The development requires at least Python 3.11 due to dependencies on modern ML/AI libraries and evaluation frameworks that leverage the latest Python features for performance and compatibility.

Tooling installation

pip install --user uv
uv --version -- should return no error

Installed Hooks

Hook	What it runs	When
`pre-commit`	`make pre-commit` (all quality checks)	Before each commit
`pre-push`	`make test`	Before each push

Setting up your development environment

# clone your fork
git clone https://github.com/YOUR-GIT-PROFILE/lightspeed-evaluation.git

# move into the directory
cd lightspeed-evaluation

# setup your development environment with uv
uv sync --group dev

# Now you can run commands through make targets, or prefix commands with `uv run`

# Install dev dependencies and git hooks
make install-deps-test

# Format code
make black-format

# Run all pre-commit checks at once (same as CI)
make pre-commit      # Runs: bandit, check-types, pyright, docstyle, ruff, pylint, black-check
# or Run each quality checks individually:
make bandit          # Security scan
make check-types     # Type check
make pyright         # Type check
make docstyle        # Docstring style
make ruff            # Lint check
make pylint          # Lint check
make black-check     # Check formatting

# Run tests
make test

# run evaluation (requires OLS API to be running)
uv run evaluate --help

Happy hacking!

Definition of Done

A deliverable is to be considered "done" when

Code is complete, commented, and merged to the relevant release branch
User facing documentation written (where relevant)
Acceptance criteria in the related Jira ticket (where applicable) are verified and fulfilled
Pull request title+commit includes Jira number
Changes are covered by unit tests that run cleanly in the CI environment (where relevant)
Evaluation tests pass with the updated code (where relevant)
All linters are running cleanly in the CI environment
Code changes reviewed by at least one peer
Code changes acked by at least one project owner

Automation

Code coverage measurement

Code coverage tools are available through the pytest-cov plugin, which is installed as a development dependency. However, coverage measurement is not currently configured by default in the test runs. To run tests with coverage measurement, you can use:

uv run pytest tests --cov=src --cov-report=html

This will generate coverage reports in the htmlcov subdirectory.

Type hints checks

It is possible to check if type hints added into the code are correct and whether assignments, function calls etc. use values of the right type. This check is invoked by following command:

make check-types

Please note that type hints check might be very slow on the first run. Subsequent runs are much faster thanks to the cache that Mypy uses. This check is part of a CI job that verifies sources.

Linters

Black, Ruff, Pyright, and Pylint tools are used as linters. These tools are installed as development dependencies. Currently, only basic Mypy configuration is present in pyproject.toml in the [tool.mypy] section. Additional linter configurations can be added as needed.

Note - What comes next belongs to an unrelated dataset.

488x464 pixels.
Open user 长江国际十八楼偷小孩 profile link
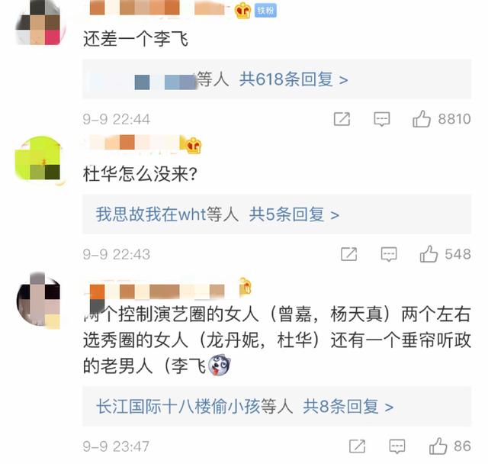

List of all Ruff rules recognized by Ruff can be retrieved by:

ruff linter

Description of all Ruff rules are available on https://docs.astral.sh/ruff/rules/

Ruff rules can be disabled in source code (for given line or block) by using special noqa comment line. For example:

# noqa: E501

List of all Pylint rules can be retrieved by:

pylint --list-msgs

Description of all rules are available on https://pylint.readthedocs.io/en/latest/user_guide/checkers/features.html

To disable Pylint rule in source code, the comment line in following format can be used:

# pylint: disable=C0415

Testing

Tests are used in this repository to verify the correctness of evaluation logic, data processing, and utility functions. The tests are designed to ensure that:

Evaluation metrics are calculated correctly
Data processing pipelines work as expected
API interactions function properly
Configuration parsing is robust

Tests can be started by using the following command:

make test

All tests are based on the Pytest framework. Code coverage can be measured using the pytest-cov plugin, which is available as a development dependency. For mocking and patching, the unittest framework is used.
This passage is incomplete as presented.